Walka SLD z PSL, ataki na Marka Sawickiego, próba zebrania podpisów pod wnioskiem o jego odwołanie, akcja ulotkowa na bazarach – wszystko to na niewiele się zdało. Pojedynek o wyborców wygrała partia Janusza Piechocińskiego. Wręcz zdeklasowała ugrupowanie Leszka Millera. Ludowcy z 17-proc. poparciem dwukrotnie przebili wynik Sojuszu, który – wedle sondaży – zdobył niecałe 9 proc. głosów.
Szef PSL nie krył zadowolenia z wyniku wyborczego, mówiąc, że jest on wspaniałym sukcesem, choć to raptem o 1 pkt proc. więcej niż przed czterema laty. Ale zważywszy na fatalną wpadkę ministra rolnictwa, który nazwał rolników, czyli elektorat swojej partii, frajerami, to naprawdę duże osiągnięcie.

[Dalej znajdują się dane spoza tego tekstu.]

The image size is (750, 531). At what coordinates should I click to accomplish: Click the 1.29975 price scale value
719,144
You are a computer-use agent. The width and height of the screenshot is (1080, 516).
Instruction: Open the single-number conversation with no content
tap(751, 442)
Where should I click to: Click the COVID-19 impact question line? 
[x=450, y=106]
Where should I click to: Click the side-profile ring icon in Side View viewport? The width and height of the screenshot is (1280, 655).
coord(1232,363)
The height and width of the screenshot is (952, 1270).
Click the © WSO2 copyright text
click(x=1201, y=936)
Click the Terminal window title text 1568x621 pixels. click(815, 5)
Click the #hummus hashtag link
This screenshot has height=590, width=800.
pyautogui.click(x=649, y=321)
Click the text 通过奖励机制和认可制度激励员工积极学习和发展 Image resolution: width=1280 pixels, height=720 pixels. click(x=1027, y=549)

Piechociński nie omieszkał pochwalić się też, że dwa lata temu został prezesem Stronnictwa. I osobiście ma powody do zadowolenia. Po pierwsze, udowodnił, że nie jest ani trochę gorszym liderem niż Waldemar Pawlak. A w Stronnictwie jest ciągle spora grupa działaczy, którzy tak uważają. Teraz, po drugich już tak udanych wyborach pod przywództwem Piechocińskiego, krytycy nie mają pretekstu, by nadal narzekać na jego przywództwo. Jeżeli więc liczyli na okazję do odsunięcia go od władzy, to się zawiedli.
I to jest drugi powód do zadowolenia dla prezesa PSL – ma zapewniony spokój na następny rok. Do wyborów parlamentarnych nikt już nie będzie kwestionował ani jego ekscentrycznego stylu bycia, ani przywództwa.
PSL pod wodzą Piechocińskiego nie tylko potwierdziło mocną trzecią pozycję na scenie politycznej, ale udowodniło, że w samorządach jest bardziej potrzebne PO niż Platforma jemu. A to zdecydowanie poprawi sytuację tej partii w koalicji rządowej.